- Document:
Sunday, March 3, 2013

Mountains of Mammaries: House on Bare Mountain, Part 1

With this post we begin our multi-part look at a film so epic, so ground-breaking, so shocking in it's portrayal of normal people caught in the tempest of love, power, and money, that it deserves a deep and introspective analysis.

Are the boring people gone?

Good.  OK, here's the deal.  Boobs.  Lots of 'em, and a werewolf they made by covering some poor schlub in elmer's glue and then rolling him on the couch that the family dog sleeps on.  Welcome to a whole month of:

I consider "white squirted on black paper" as a bad choice of font.

Possible things B&M production stands for other than the obvious:
  • Burger Mold
  • Bits of Moss
  • Butt Machine
House on Bare Mountain is the second most known of the "Monster Nudie Cutie" movies.  Yes, there is enough of that group to rank them, and I've seen them, will write about them, and with that I'm going to whittle down my viewership to a couple small dirty bits of pocket lint that aren't smart enough to pick another blog.

- Recorded information:
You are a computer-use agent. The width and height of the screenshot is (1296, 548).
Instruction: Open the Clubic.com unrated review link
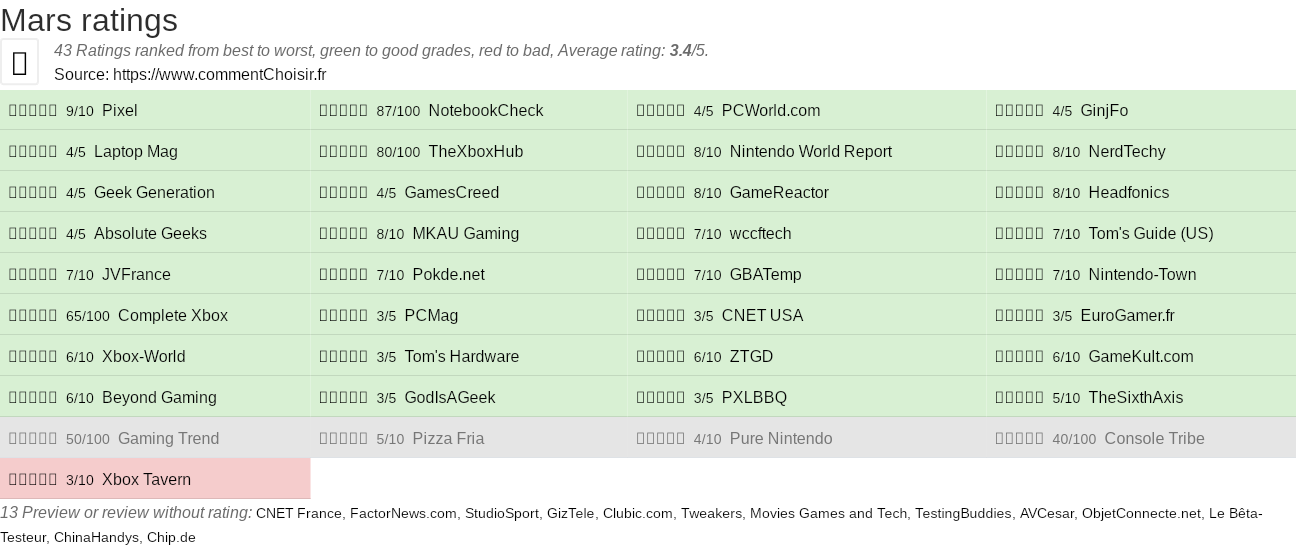pyautogui.click(x=638, y=513)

- Direction: From the film blog post above, copy out the passage from "Mountains of Mammaries: House" to "boring people gone?" word for word.

- Solution for this exercise:
Mountains of Mammaries: House on Bare Mountain, Part 1

With this post we begin our multi-part look at a film so epic, so ground-breaking, so shocking in it's portrayal of normal people caught in the tempest of love, power, and money, that it deserves a deep and introspective analysis.

Are the boring people gone?